Vous voudriez que je vous parle de AIDES dans l’actualité ? Aujourd’hui, le système de santé français semble évoluer vers une régionalisation, les agences d'hospitalisation pourraient devenir des agences régionales de santé. Pour ma part, j'étais assez favorable à une structure décentralisée mais je pense que mes camarades ont tenu compte de la démobilisation militante et de la sécurisation des salariés. Ces deux évolutions sont inverses : de plus en plus de salariés, et de moins en moins de militants, ce qui va dans le sens d'une centralisation. Les groupes locaux me disent qu'ils sont sauvés par la structure centrale, que s'ils étaient seuls régionalement, ils ne seraient plus en mesure de se maintenir. Le problème, pour moi, se pose en termes politiques. Je pensais à l'importance de la mobilisation. Quelle est la récompense de cette mobilisation ? C'est l'invention, c'est l'autonomie. Quelque chose de trop organisé ne laisse plus de marge à l'invention, donc à la récompense. Le salaire du bénévole, c'est de créer quelque chose. On n'est pas seulement dans le service, on est dans l'invention de formes de prévention, d'expérimentation, de formes de lien social. Je sais que l’intention n'est pas de freiner l'expérimentation. Mais peut-on maintenir une mobilisation expérimentale dans une structure centralisatrice ? Je ne sais pas. Moi, j'avais souhaité que l'échelon régional demeure fort et important. De plus, je crois qu'il ne faut pas rester trop longtemps responsable, car on a toujours tendance à privilégier les schémas sur lesquels on a travaillé. Il vaut mieux que ce soient ceux qui sont en charge de ces dynamiques qui inventent les structures. Je me souviens d'un camarade malade qui me disait : « Écoute, notre histoire est trop fragile pour revenir en arrière. Il faut qu'on ait toujours le sentiment qu'on va en avant. » Cela m'a paru très judicieux. Enfin, ce que me disent les gens des comités AIDES aujourd'hui, c'est qu'ils sont confrontés à des malades en proie à une immense précarité. Ils ne savent plus comment faire, car le sida n’est qu’un des axes de la misère à laquelle ils sont confrontés.

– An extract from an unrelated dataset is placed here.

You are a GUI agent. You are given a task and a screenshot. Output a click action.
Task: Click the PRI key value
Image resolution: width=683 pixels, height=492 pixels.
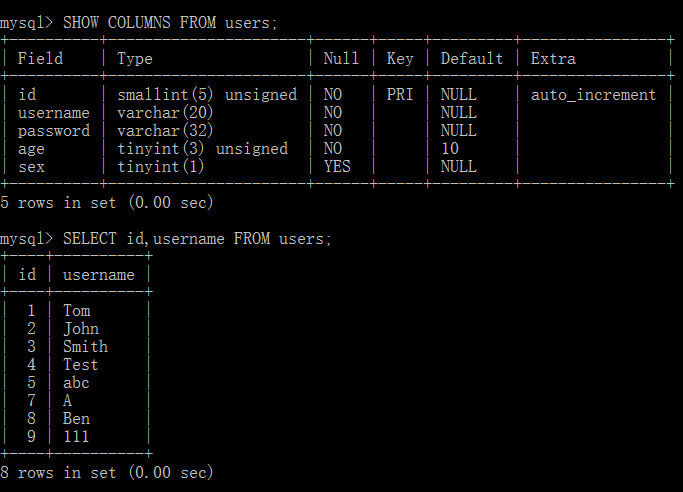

En juillet dernier, j'ai assisté au festival de Solidays. Il y avait plein de monde au stand de AIDES, et dans leur majorité, je ne les connaissais pas. La relève est donc assurée. Il y avait 400 volontaires réunis par Solidays rien que pour la manifestation. Je sais bien que c'est une mobilisation ponctuelle, sur de grands schémas. Mais cela montre qu’on a réussi à infléchir l'histoire du sida en France. On a contribué à une pensée, touchant aussi bien l'organisation des soins et des réseaux que la prise en charge à domicile et les droits des malades. Mais tous les mouvements qui existent aujourd’hui ne peuvent pas dire qu'ils ont contribué à une politique. Beaucoup restent dans le caritatif, dans le festif ou dans la collecte de fonds, ce qui ne modifie pas la politique. Je pense que l'essentiel de AIDES a été d'être un mouvement social qui a contribué à défendre ou à imposer des axes politiques et à formuler des propositions qui ont été retenues. La proposition et la contribution à des axes politiques, c’est ce qui m'a toujours intéressé.

 

Propos recueillis par J. Le Bitoux et C. Gendron,
le 10 juillet 2002, dans l’appartement commun
de Daniel Defert et de Michel Foucault.